TEXT SEGMENT
######

What is the current health status of Senior Citizens?

  • As per Longitudinal Ageing Study in India (LASI), 11% of the elderly suffer from at least one form of impairment (locomotive, mental, visual and hearing).
  • About 58 lakhs Indians die from non-communicable diseases (NCDs) in India annually.
  • Cardiovascular disease (CVD) prevalence is estimated to be 34% amongst 60-74 year olds.
  • Though in 2016 Healthcare Access and Quality Index (HAQ), India improved its score (24.7 in 1990 to 41.2 in 2016) it ranks 145 out of 195 countries.
  • Factors such as familial neglect, low education levels, socio-cultural beliefs, low trust on institutionalised health-care services and affordability affects the health of elders.
  • Inequity in health-care access compounds the problems for the elderly who are physically, financially and at times psychologically restricted.
  • With rising elderly population the biggest challenge is providing quality, affordable and accessible health care services to the elderly.

######

[Extracted records]
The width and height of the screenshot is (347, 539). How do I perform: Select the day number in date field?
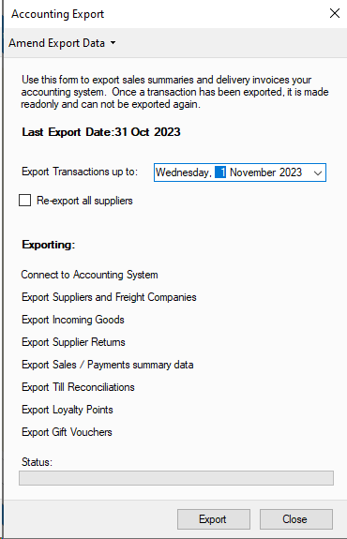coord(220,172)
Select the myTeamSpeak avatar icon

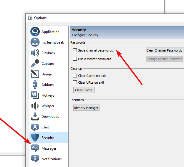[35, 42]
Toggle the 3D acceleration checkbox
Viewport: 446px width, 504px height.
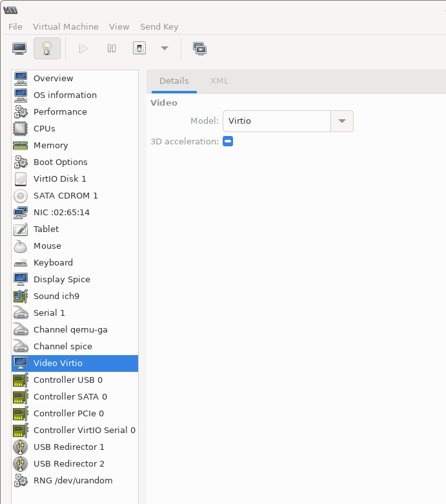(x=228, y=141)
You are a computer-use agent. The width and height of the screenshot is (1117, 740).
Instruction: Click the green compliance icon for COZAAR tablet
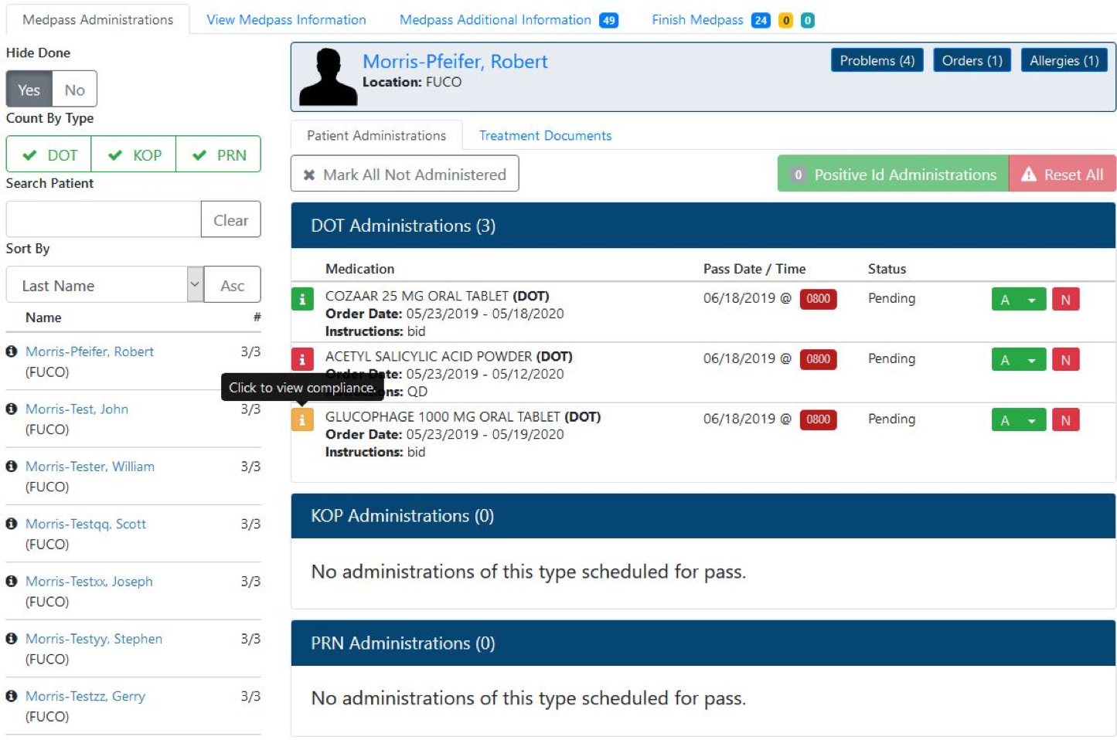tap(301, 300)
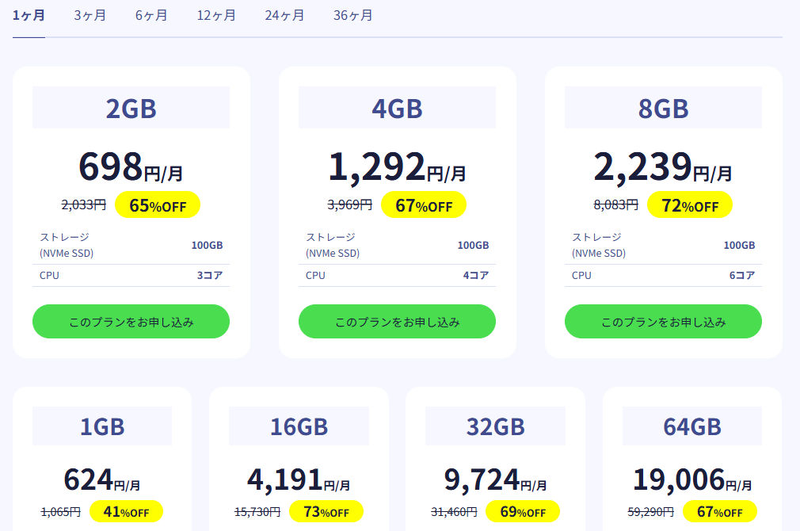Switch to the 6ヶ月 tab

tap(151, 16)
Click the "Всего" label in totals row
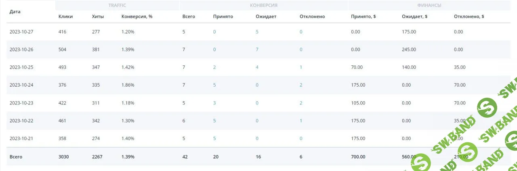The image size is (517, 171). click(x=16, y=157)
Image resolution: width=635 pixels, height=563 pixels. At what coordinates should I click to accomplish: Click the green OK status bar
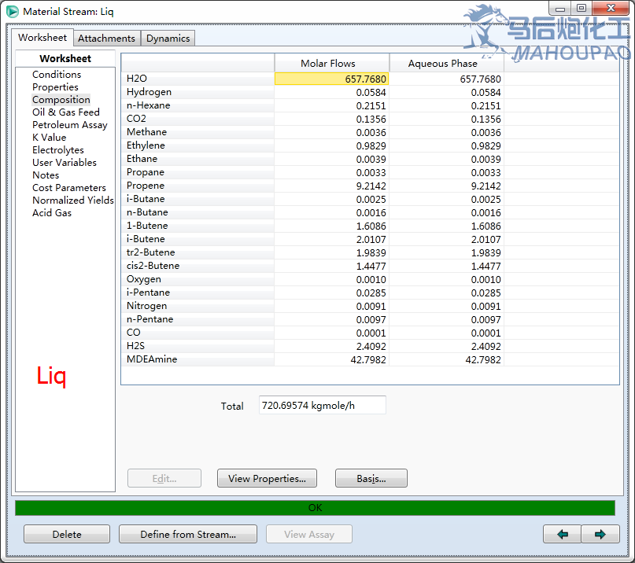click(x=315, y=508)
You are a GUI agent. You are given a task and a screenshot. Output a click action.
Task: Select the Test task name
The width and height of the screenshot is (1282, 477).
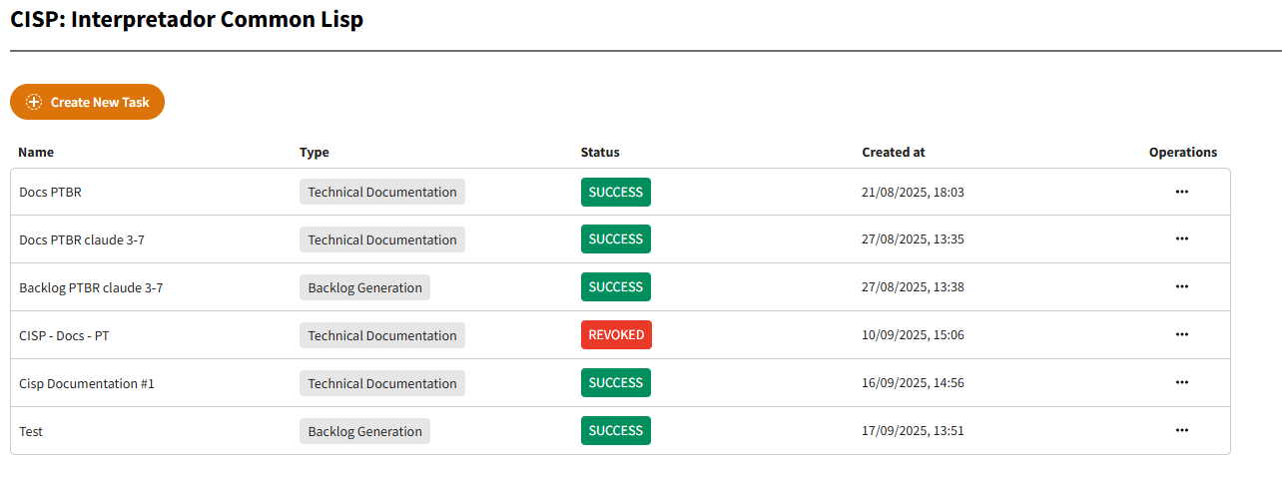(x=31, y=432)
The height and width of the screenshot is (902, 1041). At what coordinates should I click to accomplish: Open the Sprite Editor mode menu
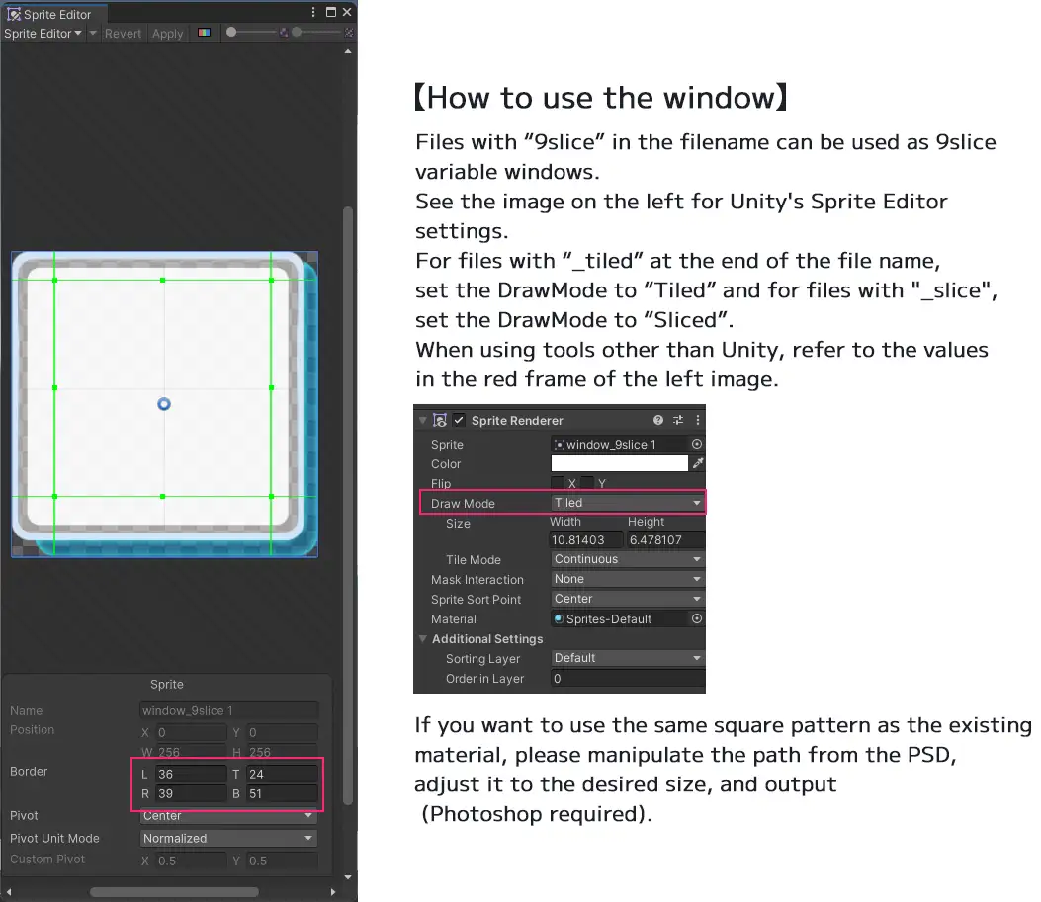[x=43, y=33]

######

PROBLEM TO WORK ON
Go on with the text on the health status of senior citizens in India, starting after its last sentence.

TASK OUTPUT
Are Government Schemes adequate enough?

  • The Government does have schemes but are inadequate.
  • Despite Ayushman Bharat, the Government’s health insurance scheme for the deprived, and private health insurance, a NITIAayog report indicates that 400 million Indians do not have any financial cover for health expenses. (largely elders)
  • Both the Centre and States have pension schemes for the elders, but these provide as low as ₹350 to ₹400 a month in some States. Even this is not universal.
  • A 2007 law requires States to ensure earmarked facilities for elders in every district hospital, headed by a doctor with experience in geriatric care.
  • Yet, a status report filed by the Government in the Supreme Court of India in 2019 stated that 16 States and Union Territories (‘of 35’) did not have a single ward/bed dedicated to elders.

How should we address this issue?

  • Home Consultations - They require specialised medical services like tele or home consultations, physiotherapy and rehabilitation services, mental health counselling and treatment.
  • Seniors-first approach - Seniors-first approach led to over 73% of elderly population receiving at least one dose and 40% being doubly vaccinated by October 2021.
  • Considering the success story, India should go with an elderly prioritised approach.
  • Creation of adequate services for them will benefit all other age-groups.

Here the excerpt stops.